Perdem literalmente a vida, ainda vivos em corpos, mas mortos em seus relacionamentos com seus pais, fechados num mundo global de tanta informação e estímulos, de modismos passageiros, que em nada contribuem para formação de crianças seguras e fortes para tomarem decisões moralmente corretas e de acordo com seus valores familiares.

Dentro de seus quartos perdemos os filhos pois não sabem nem mais quem são ou o que pensam suas famílias, já estão mortos de sua identidade familiar...

Se tornam uma mistura de tudo aquilo pelo qual eles tem sido influenciados e pais nem sempre já sabem o que seus filhos são.

Você hoje pode ler esse texto e amar, mandar para os amigos.
Pode enxergar nele verdades e refletir.
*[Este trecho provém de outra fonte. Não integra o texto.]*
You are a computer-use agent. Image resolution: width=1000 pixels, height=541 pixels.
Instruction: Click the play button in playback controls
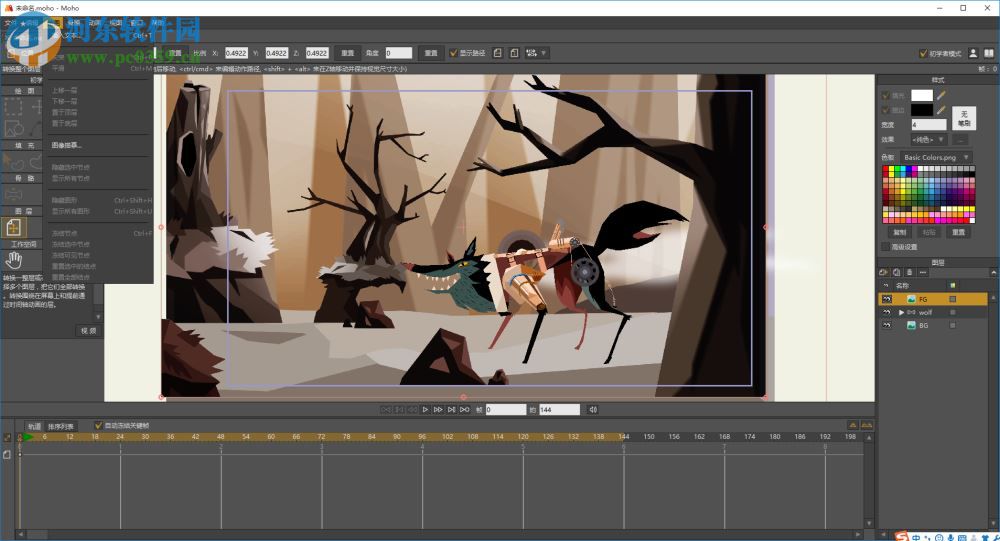425,409
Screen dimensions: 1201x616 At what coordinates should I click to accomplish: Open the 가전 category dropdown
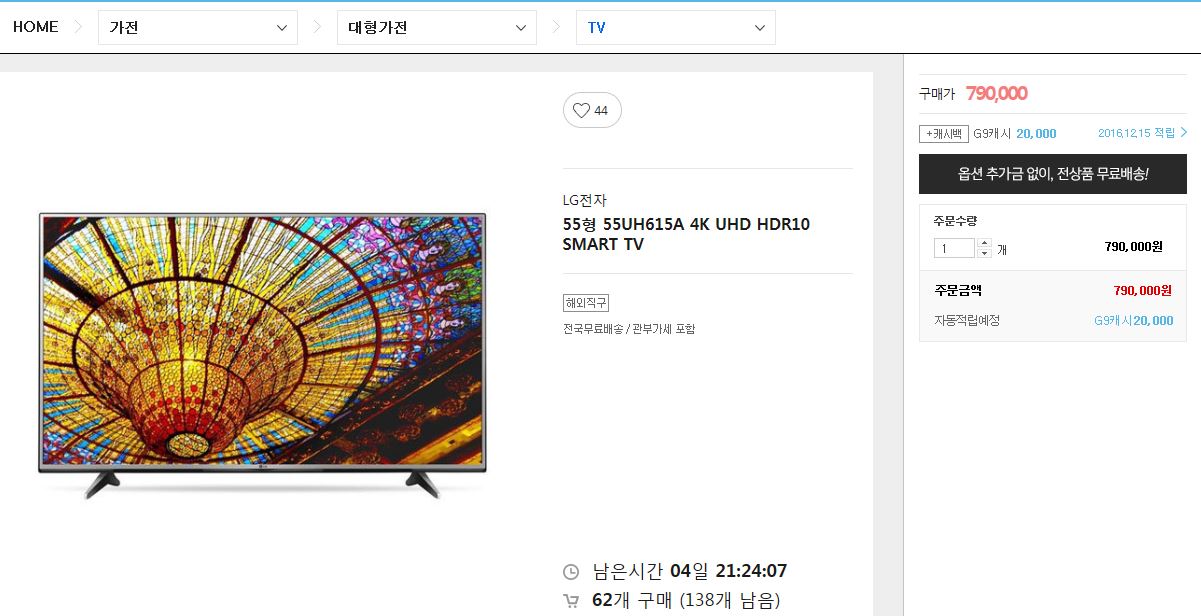198,28
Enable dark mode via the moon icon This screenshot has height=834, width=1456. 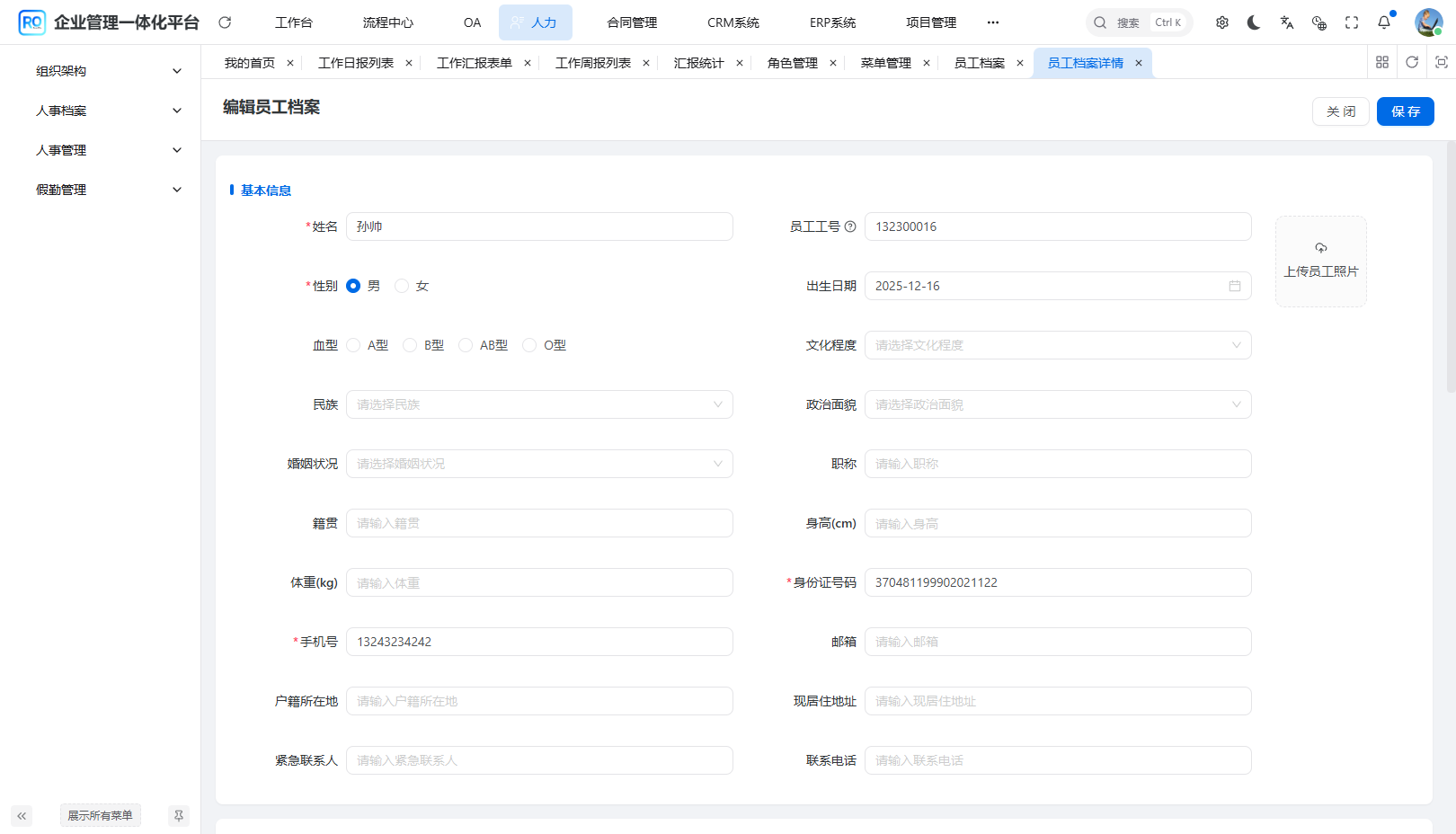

Tudo isso será excelente.

Mas como Psicopedagoga tenho visto tantas famílias doentes com filhos mortos dentro do quarto, então faço você um convite e, por favor aceite !

Convido você a tirar seu filho do quarto, do tablet, do celular, do computador, do fone de ouvido, convido você a comprar jogos de mesa, tabuleiros e ter filhos na sala, ao seu lado por no mínimo 2 dias estabelecidos na sua semana a noite (além do sábado e domingo).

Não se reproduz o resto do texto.